Screenshot and document pointing data
..........
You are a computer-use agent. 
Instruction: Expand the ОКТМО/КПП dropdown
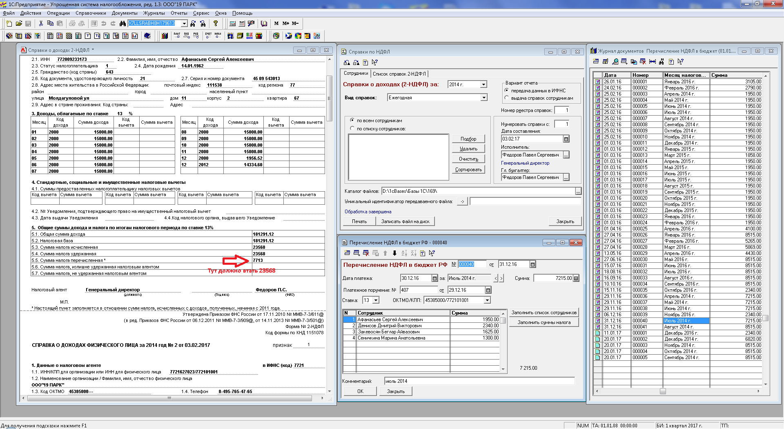pyautogui.click(x=487, y=300)
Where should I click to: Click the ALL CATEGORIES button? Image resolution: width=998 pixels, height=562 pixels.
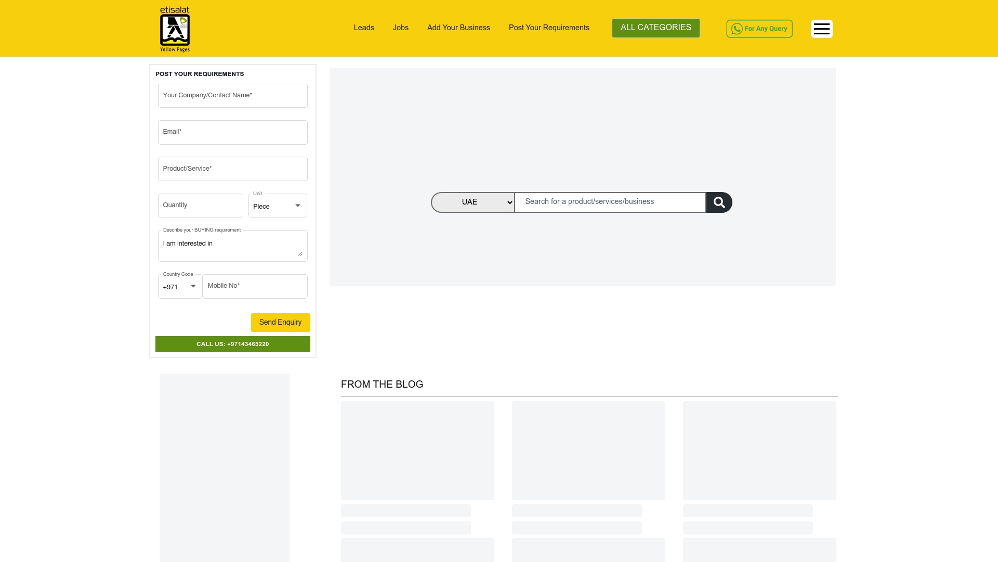click(655, 28)
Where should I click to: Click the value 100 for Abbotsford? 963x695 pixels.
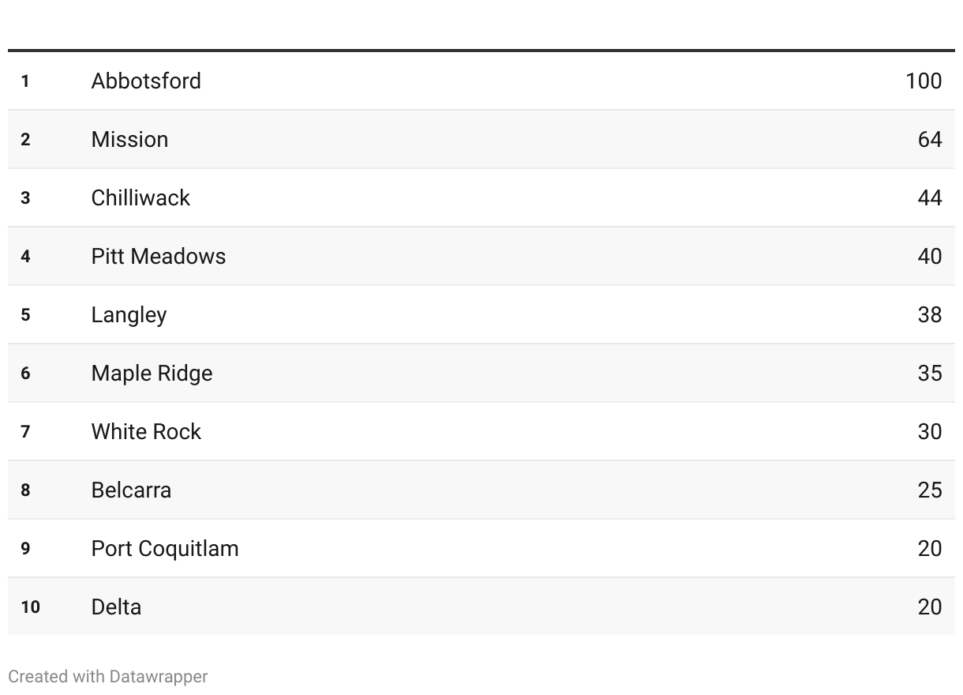tap(924, 81)
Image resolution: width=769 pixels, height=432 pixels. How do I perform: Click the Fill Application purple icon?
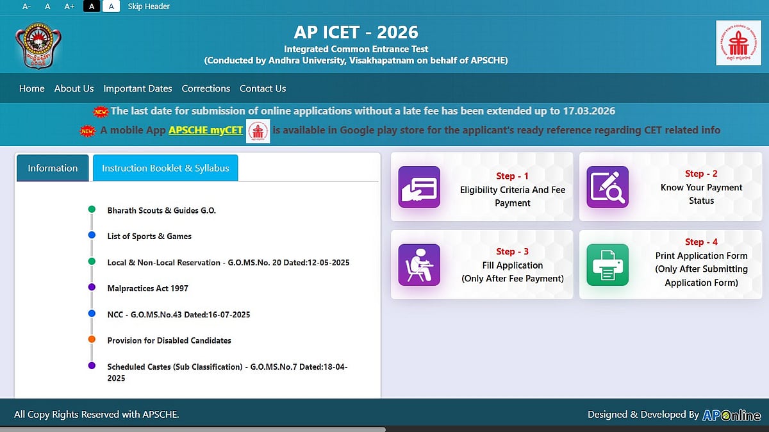click(419, 265)
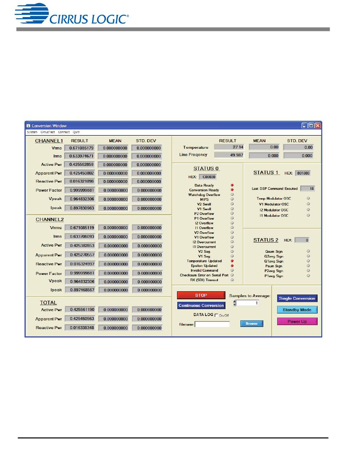
Task: Click Browse to choose log file
Action: point(251,324)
..........
• _EXERCISE DESCRIPTION_
Return every line of the entries above word for word, omitting the pictures.

• _WRITTEN SOLUTION_
You are a computer-use agent. 
Instruction: Expand the ОКТМО/КПП dropdown
pyautogui.click(x=487, y=300)
Where should I click to: Click the ALL CATEGORIES button? Image resolution: width=998 pixels, height=562 pixels.
click(655, 28)
Where should I click to: Click the value 100 for Abbotsford? 963x695 pixels.
tap(924, 81)
Image resolution: width=769 pixels, height=432 pixels. How do I perform: Click the Fill Application purple icon?
click(419, 265)
Task: Click Browse to choose log file
Action: point(251,324)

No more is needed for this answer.